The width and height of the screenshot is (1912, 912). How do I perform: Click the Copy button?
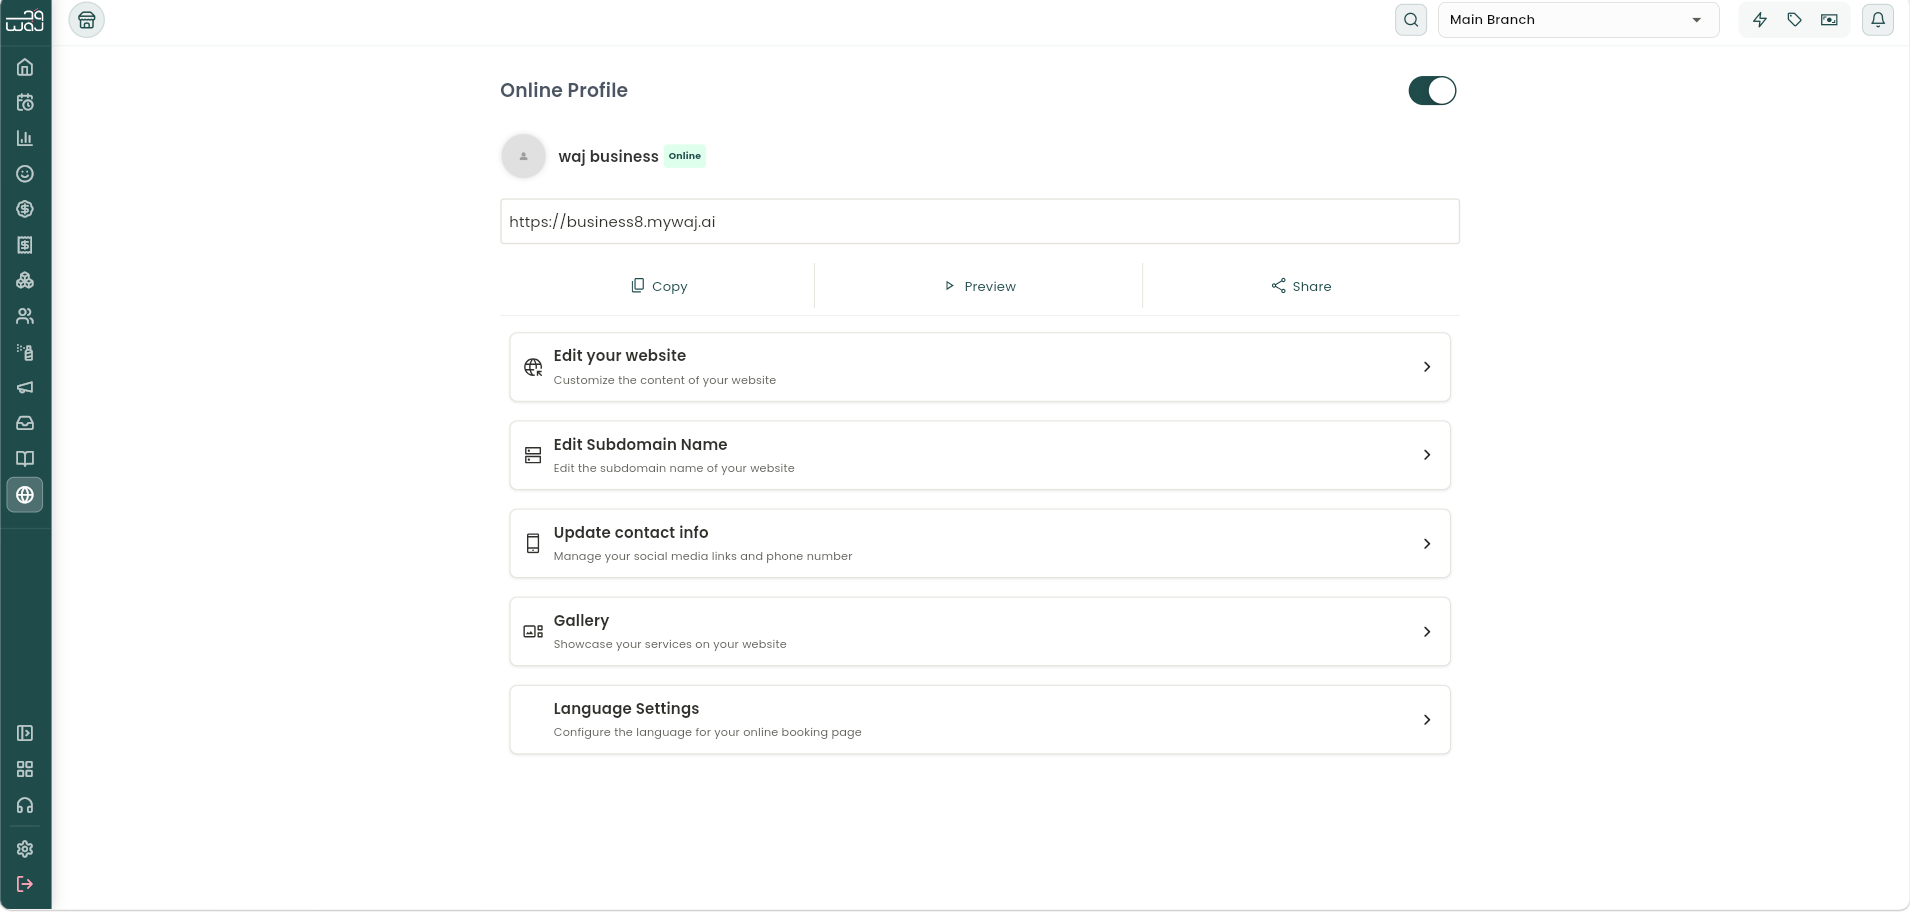click(659, 286)
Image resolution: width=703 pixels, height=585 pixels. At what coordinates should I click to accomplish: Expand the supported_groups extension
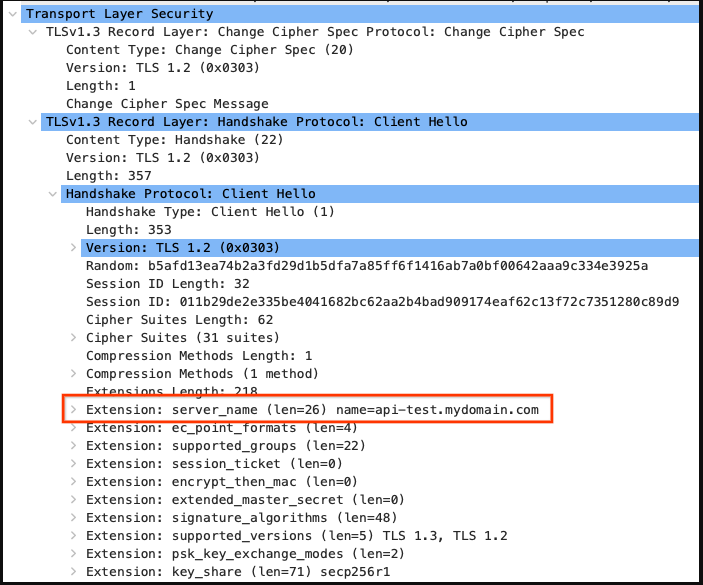[73, 446]
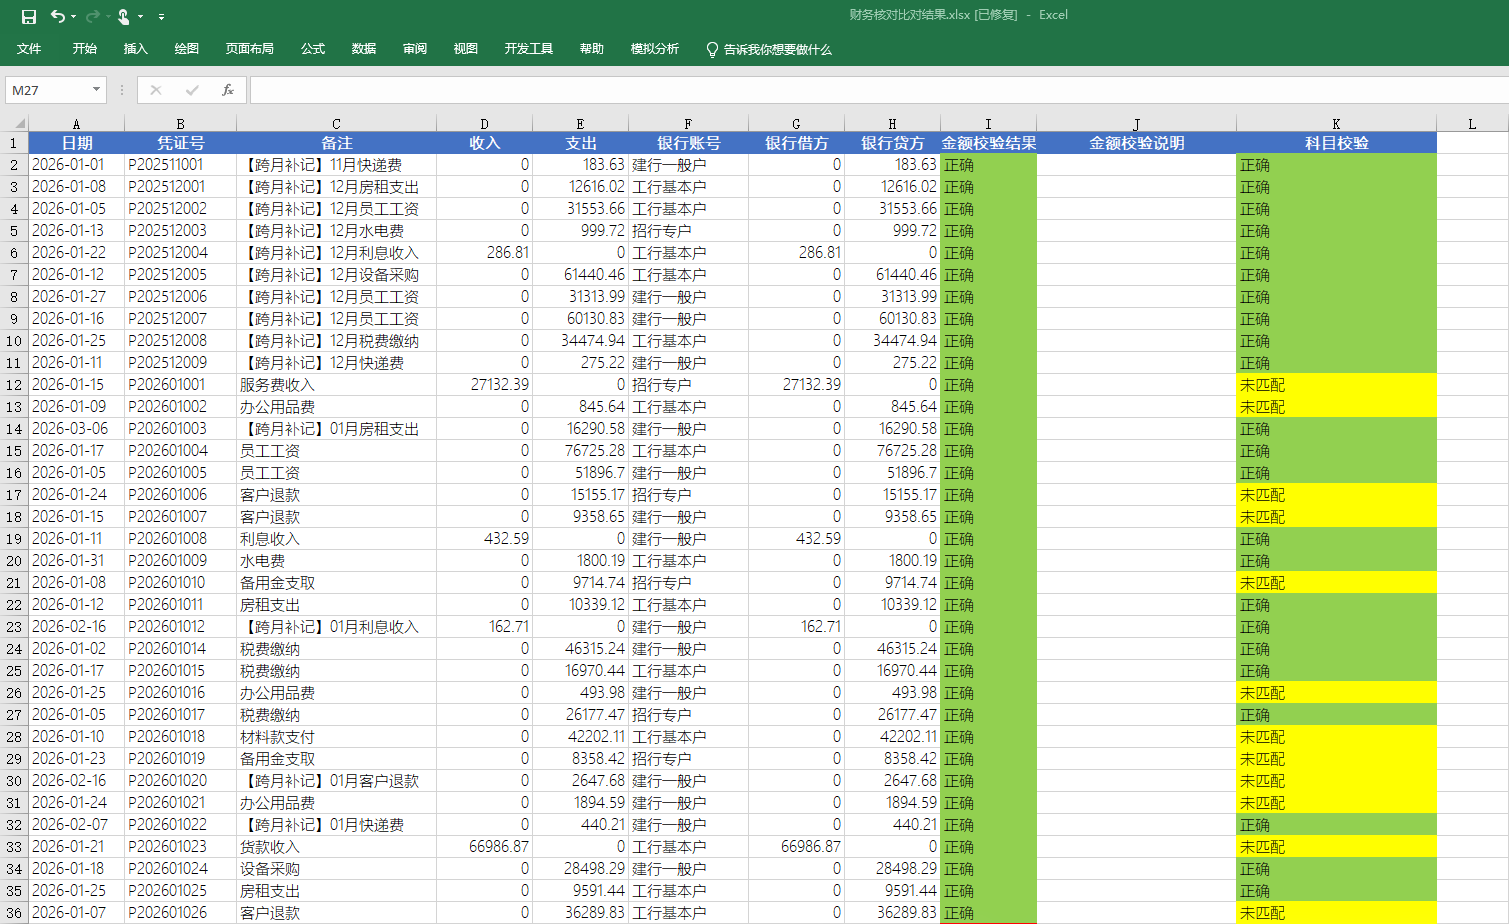Click the Insert Function fx icon
Viewport: 1509px width, 924px height.
(228, 90)
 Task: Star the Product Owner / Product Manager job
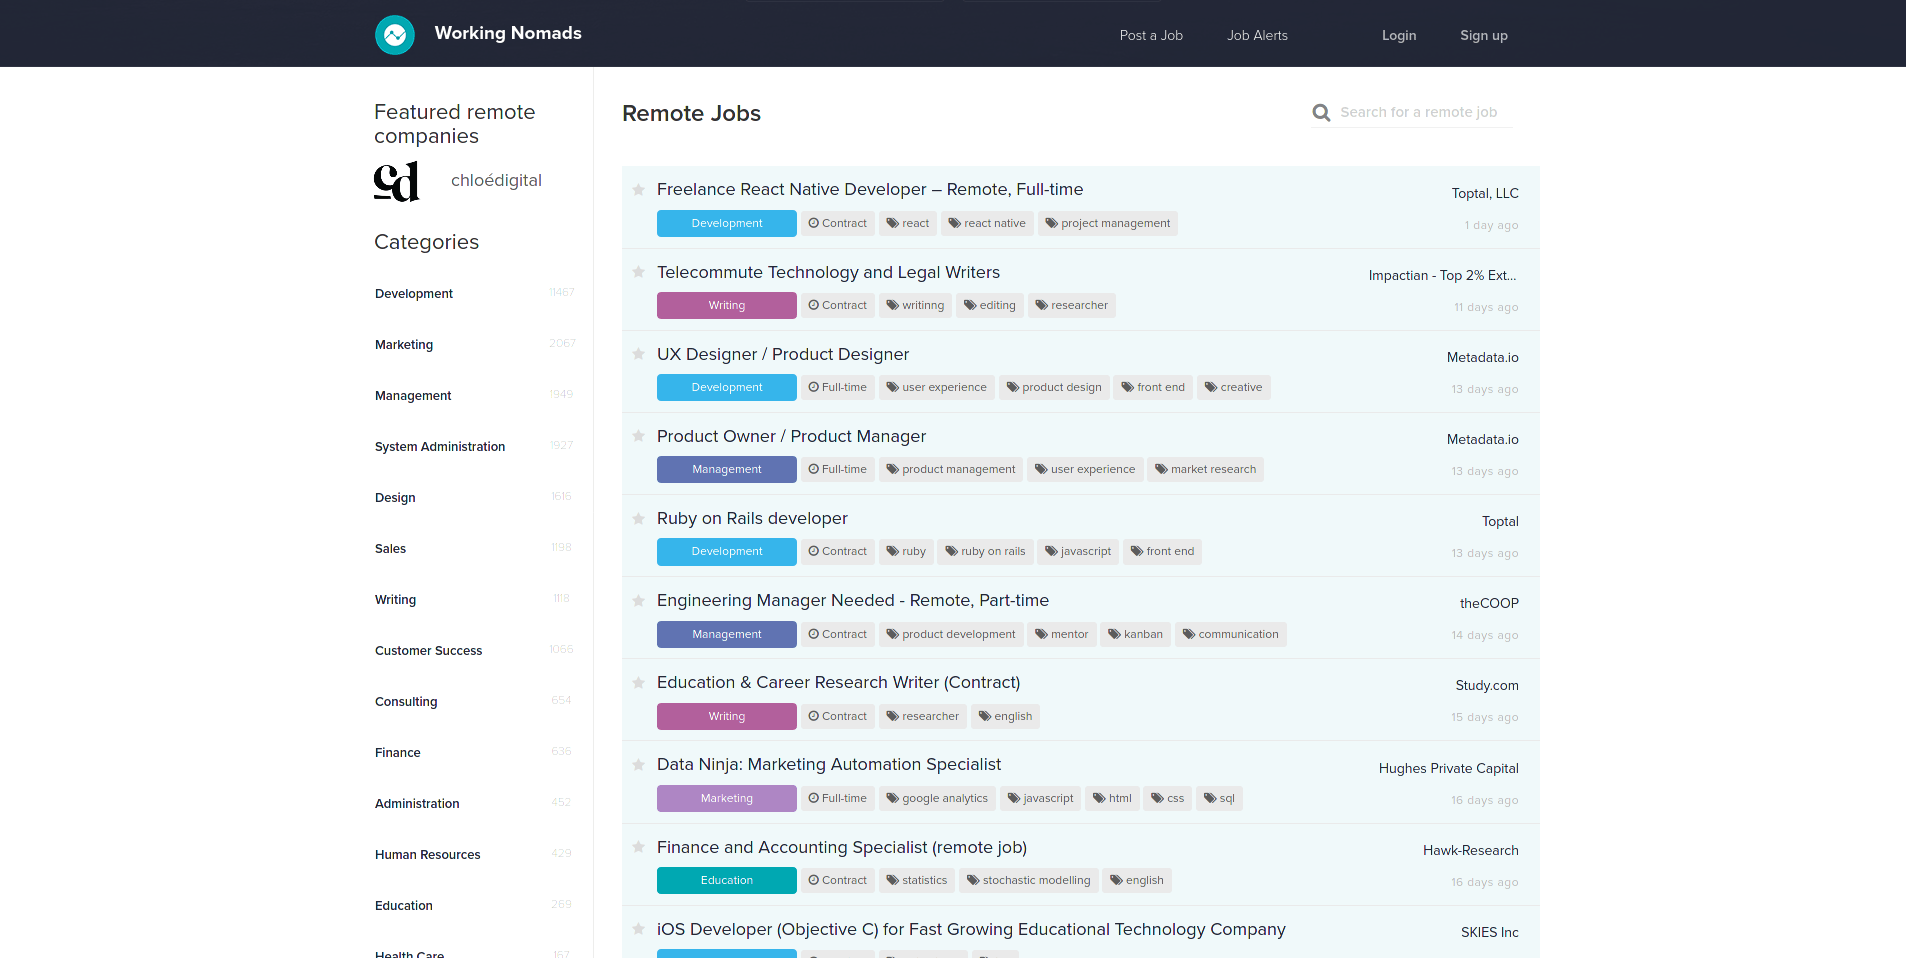point(638,436)
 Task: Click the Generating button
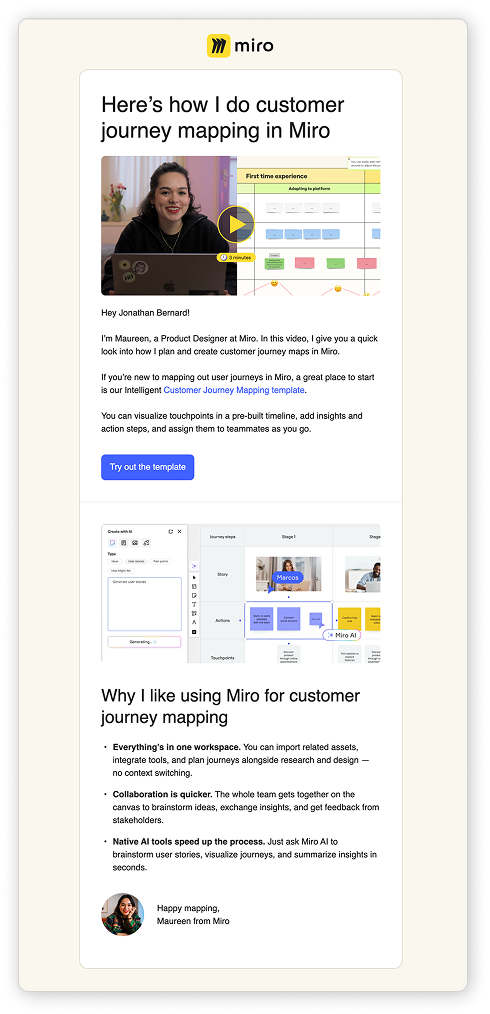click(144, 642)

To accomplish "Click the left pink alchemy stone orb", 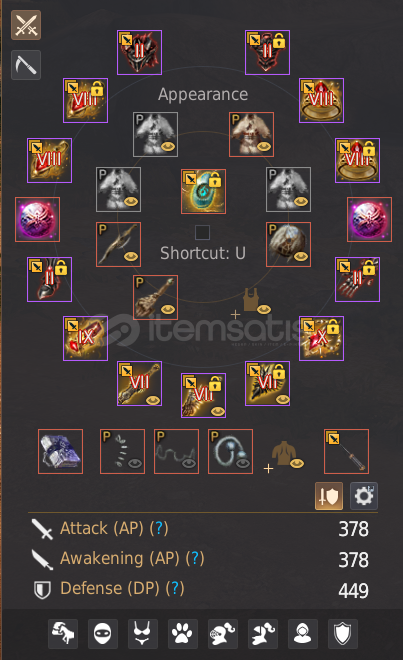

■ **WHAT THE EXERCISE ASKS**
Write out exactly the lines from the line holding "Image resolution: width=703" through the last line of the records above, inclusive, and nothing more. Leave out the pictures.

■ **EXERCISE RESULT**
Image resolution: width=703 pixels, height=585 pixels. At what coordinates should I click to accomplish: Expand the supported_groups extension
[73, 446]
Click the Insert Function fx icon
Viewport: 1509px width, 924px height.
(228, 90)
 Task: Star the Product Owner / Product Manager job
point(638,436)
 Task: Click the Generating button
click(144, 642)

To accomplish "Click the left pink alchemy stone orb", 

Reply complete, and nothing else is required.